[Selected extract]
• • • • • • •

# Vikes of the past



## KEN W (Feb 22, 2002)

If you could bring back 1 past Viking on offense and defense....who would you choose?

Offense.........Chris Carter

Defense........Allan Page...Joey Browner would also get serious consideration


----------



## 870 XPRS (Mar 12, 2003)

Offense....Chuck Foreman

Defense....Scott Studwell -- just cause it is one hell of a tough football name


----------



## BigDaddy (Mar 4, 2002)

Offense: Joe Senser. That little 5-yard down and out got us lots of touchdowns down near the goal line.

Defense: Allan Page


----------



## Dan Bueide (Jul 1, 2002)

Okay, for my choices, I added the criteria of their "peak" play while with the Vikes (otherwise Hoy-shul may have been considered), that we're adding into the existing roster and that they have to play in today's game, not the game of their era:

D: Robert Griffith (reliable in every sense and, pound-for-pound, nobody "brought it" like he did) with Chris Doleman a close second.

• • • • • • •

[Given records]

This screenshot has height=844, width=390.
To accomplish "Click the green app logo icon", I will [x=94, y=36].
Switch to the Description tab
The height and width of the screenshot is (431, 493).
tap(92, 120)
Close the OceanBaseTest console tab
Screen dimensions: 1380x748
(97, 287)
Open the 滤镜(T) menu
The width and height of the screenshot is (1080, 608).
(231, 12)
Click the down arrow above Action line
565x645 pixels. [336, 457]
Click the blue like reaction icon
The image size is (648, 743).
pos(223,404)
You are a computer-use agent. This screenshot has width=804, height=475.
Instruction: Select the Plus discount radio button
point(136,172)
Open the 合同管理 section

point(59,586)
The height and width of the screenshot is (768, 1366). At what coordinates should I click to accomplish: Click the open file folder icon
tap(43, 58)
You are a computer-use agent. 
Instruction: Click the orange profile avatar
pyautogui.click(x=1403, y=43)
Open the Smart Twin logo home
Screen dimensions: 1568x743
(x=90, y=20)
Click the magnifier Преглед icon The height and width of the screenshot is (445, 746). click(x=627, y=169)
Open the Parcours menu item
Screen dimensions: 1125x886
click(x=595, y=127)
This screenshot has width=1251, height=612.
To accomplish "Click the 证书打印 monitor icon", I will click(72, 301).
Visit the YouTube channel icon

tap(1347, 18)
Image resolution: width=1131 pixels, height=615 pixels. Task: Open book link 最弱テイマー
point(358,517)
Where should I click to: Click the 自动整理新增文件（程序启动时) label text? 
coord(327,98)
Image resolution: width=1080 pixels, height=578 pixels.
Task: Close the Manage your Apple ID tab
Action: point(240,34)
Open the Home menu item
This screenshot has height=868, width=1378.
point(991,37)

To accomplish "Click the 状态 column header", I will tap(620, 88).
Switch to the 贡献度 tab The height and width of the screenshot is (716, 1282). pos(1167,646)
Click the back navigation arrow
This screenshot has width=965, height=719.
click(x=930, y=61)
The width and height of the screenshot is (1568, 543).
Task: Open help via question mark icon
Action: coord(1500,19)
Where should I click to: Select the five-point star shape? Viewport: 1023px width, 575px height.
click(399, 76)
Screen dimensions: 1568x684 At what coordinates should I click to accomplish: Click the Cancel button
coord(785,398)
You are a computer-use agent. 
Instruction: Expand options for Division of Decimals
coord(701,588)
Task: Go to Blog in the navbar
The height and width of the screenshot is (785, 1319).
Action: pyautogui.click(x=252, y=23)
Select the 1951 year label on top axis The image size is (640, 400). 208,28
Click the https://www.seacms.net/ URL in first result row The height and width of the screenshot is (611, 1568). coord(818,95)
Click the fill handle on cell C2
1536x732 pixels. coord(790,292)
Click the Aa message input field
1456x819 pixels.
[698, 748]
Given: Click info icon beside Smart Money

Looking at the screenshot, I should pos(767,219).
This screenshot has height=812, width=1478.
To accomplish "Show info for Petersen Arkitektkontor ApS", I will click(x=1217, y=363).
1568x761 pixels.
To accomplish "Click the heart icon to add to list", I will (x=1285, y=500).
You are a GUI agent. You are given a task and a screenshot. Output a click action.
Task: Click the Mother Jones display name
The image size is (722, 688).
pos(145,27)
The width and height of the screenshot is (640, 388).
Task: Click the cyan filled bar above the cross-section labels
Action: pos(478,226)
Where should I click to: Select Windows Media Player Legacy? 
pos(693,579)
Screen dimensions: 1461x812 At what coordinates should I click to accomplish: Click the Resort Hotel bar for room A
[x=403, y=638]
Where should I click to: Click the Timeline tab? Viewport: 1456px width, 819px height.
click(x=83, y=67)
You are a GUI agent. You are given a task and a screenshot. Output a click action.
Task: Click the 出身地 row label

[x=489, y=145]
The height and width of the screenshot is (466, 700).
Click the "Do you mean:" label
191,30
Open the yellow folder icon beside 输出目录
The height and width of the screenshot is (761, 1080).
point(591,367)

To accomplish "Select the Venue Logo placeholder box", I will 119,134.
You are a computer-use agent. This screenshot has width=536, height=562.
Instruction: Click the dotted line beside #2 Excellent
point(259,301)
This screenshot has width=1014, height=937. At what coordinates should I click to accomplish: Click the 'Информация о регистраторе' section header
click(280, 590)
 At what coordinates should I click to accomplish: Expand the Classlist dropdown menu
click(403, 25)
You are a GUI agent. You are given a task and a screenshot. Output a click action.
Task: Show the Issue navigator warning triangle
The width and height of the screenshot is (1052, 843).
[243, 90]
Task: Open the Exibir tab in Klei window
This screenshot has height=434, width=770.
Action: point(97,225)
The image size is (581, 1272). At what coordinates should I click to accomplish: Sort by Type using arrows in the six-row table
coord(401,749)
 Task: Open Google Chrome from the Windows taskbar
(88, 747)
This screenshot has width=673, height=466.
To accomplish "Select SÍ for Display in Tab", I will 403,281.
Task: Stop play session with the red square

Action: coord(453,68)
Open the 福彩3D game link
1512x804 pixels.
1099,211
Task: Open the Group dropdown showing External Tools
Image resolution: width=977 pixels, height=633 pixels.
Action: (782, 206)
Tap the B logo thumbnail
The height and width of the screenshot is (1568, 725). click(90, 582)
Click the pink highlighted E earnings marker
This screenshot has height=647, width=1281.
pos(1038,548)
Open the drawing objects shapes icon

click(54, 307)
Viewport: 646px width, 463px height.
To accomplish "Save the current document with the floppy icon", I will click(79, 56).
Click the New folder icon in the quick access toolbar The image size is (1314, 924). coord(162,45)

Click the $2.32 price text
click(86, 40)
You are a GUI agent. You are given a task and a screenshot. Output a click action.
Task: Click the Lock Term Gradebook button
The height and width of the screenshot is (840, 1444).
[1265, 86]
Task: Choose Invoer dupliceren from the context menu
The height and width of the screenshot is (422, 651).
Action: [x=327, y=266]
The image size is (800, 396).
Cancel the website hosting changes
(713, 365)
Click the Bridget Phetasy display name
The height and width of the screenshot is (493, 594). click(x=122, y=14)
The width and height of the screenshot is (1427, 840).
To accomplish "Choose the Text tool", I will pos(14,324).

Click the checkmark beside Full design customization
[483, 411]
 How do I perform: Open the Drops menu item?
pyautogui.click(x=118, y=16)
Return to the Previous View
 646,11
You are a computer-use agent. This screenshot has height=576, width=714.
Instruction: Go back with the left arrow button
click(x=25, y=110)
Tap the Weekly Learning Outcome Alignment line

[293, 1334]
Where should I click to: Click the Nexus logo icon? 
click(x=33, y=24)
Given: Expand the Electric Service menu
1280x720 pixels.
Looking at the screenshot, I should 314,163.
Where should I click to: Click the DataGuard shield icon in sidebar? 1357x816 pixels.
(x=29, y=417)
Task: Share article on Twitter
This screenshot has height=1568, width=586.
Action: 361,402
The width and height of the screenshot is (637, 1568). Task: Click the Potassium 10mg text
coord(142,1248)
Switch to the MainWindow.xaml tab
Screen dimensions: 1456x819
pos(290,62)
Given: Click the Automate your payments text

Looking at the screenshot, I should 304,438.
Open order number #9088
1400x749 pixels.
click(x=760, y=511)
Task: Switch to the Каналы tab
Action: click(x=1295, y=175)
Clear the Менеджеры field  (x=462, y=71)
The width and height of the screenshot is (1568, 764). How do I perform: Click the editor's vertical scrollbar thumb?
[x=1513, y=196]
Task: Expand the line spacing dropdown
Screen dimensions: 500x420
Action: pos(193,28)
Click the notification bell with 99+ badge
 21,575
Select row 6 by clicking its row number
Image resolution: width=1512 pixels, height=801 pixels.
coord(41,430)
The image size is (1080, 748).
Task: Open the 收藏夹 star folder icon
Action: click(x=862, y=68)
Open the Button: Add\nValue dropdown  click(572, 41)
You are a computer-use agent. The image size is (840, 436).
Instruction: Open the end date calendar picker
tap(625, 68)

• • • • • • •

[Written task]
Return, word for word, the portion of the Vikings thread that opens with the words containing "Offense: Joe Senser." and closes with "a close second.".

[Answer below]
Offense: Joe Senser. That little 5-yard down and out got us lots of touchdowns down near the goal line.

Defense: Allan Page


----------



## Dan Bueide (Jul 1, 2002)

Okay, for my choices, I added the criteria of their "peak" play while with the Vikes (otherwise Hoy-shul may have been considered), that we're adding into the existing roster and that they have to play in today's game, not the game of their era:

D: Robert Griffith (reliable in every sense and, pound-for-pound, nobody "brought it" like he did) with Chris Doleman a close second.